Legislators have cast the change as a fix for low turnout in municipal elections and a way to attract business owners to the community.

“These are folks that have fully invested in their community with their money, with their time, with their sweat. We want them to have a voice if they choose to take it,” Seaford mayor David Genshaw told local station WRDE. Genshaw cast the deciding vote in a split City Council decision on the charter amendment in April, according to The Lever.

According to Delaware Online, there are 234 entities, including LLCs, trusts and corporations, headquartered in Seaford — a significant number for a town where an April election only garnered 340 votes.

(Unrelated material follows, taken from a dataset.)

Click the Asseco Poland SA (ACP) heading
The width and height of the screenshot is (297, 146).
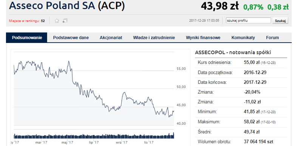click(67, 6)
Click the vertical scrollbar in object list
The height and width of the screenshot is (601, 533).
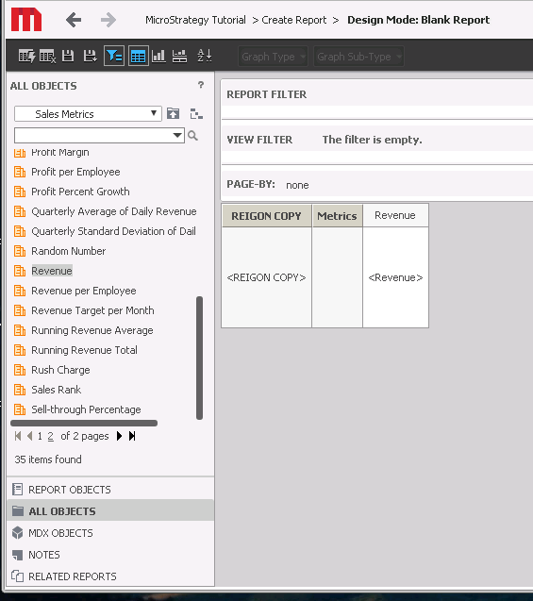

It appears that other Delaware towns already allow corporations to vote, with results that might have been predicted:

In 2019, it was revealed that a single property manager who controlled multiple LLCs voted 31 times in a Newark, Delaware, town referendum, an incident that led Newark to amend its rules. And residents in Rehoboth Beach in 2017 beat back a proposal to allow LLCs to vote.

Delaware has long been noted for being “corporation friendly,” but until I read this particular news item, I didn’t realize just how friendly. The state allows owners of LLCs to stay anonymous. It relieves businesses of the “burden” of paying corporate income taxes. And as every business lawyer knows, the vast majority of corporations headquartered in Delaware– including two-thirds of Fortune 500 companies– don’t have a physical presence there.

American laws do consider corporations “people” for certain very specific purposes–doing business in the corporate form encourages economic activity that benefits us all. If you start a business and it goes broke, your personal assets can be protected from the business’ creditors. Without that protection, many fewer businesses would be formed. And–giving Romney credit for what he evidently meant in that infamous exchange–corporations are indeed formed, managed and owned by real people.

But in a society where the economic gap between the haves and the have-nots is uncomfortably large and continuing to grow–a country where legal structures already favor those with money and status– giving the already-privileged an extra tool to cement and augment their already significant advantages doesn’t seem like a particularly good idea.

The preamble to the Constitution of the United States begins with “We the People.” I’m pretty sure the Founders didn’t intend that “people” reference to include corporations.